Reading the various reviews of lenses my _impulse_ would be to go for the *Canon Zoom Lens EF-S 18-135mm f/3.5-5.6 IS USM*.  The only thing I can find _not_ to like about that lens is the focus-by-wire, which I expect _might_ be annoying.

Recommendations on anything else we should consider?

(Then comes the... *cough*... discussion over which lens goes on which camera body... .)

TIA!


----------



## kalgra (Jan 27, 2018)

So my first thought is if you already have a 17-85mm you already have a decent general walking around lens and probably wouldn't gain a much at all from adding the 18-135mm. If you combine your 17-85 with the 70-300 your friend is gifting you then you already have the full range covered. I might suggest adding a fast prime like f/1.8 or better somewhere in the 35-50mm APSC equivalence.


----------



## Cortian (Jan 27, 2018)

kalgra said:


> So my first thought is if you already have a 17-85mm you already have a decent general walking around lens and probably wouldn't gain a much at all from adding the 18-135mm. If you combine your 17-85 with the 70-300 your friend is gifting you then you already have the full range covered. I might suggest adding a fast prime like f/1.8 or better somewhere in the 35-50mm APSC equivalence.

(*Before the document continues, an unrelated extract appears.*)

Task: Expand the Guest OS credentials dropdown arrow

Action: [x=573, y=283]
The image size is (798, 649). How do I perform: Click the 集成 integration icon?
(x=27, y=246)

Thing is: As happened a few days ago we might find ourselves in the same place taking similar photos at the same time.  Or different places & needing walking about lenses.  So my thinking is each body needs a general purpose lens.

As for the f/1.8 35-50mm APS-C equivalent: An *EF-S 10-18mm IS STM *(16-28mm equiv.) is on The List for landscape photos.  But it's a bit lower in priority than a 100mm macro and a super-tele lens, atm.


----------



## ac12 (Jan 27, 2018)

I have the Nikon 18-140, and LOVE it as a GP lens.  Though it may be a bit heavy to carry all day long for a couple of weeks, on vacation.
I recommended the yearbook advisor at the the local high school buy the Canon equivalent, the 18-135, when he bought additional gear for them.  And it has proven to be an almost perfect lens for the kids.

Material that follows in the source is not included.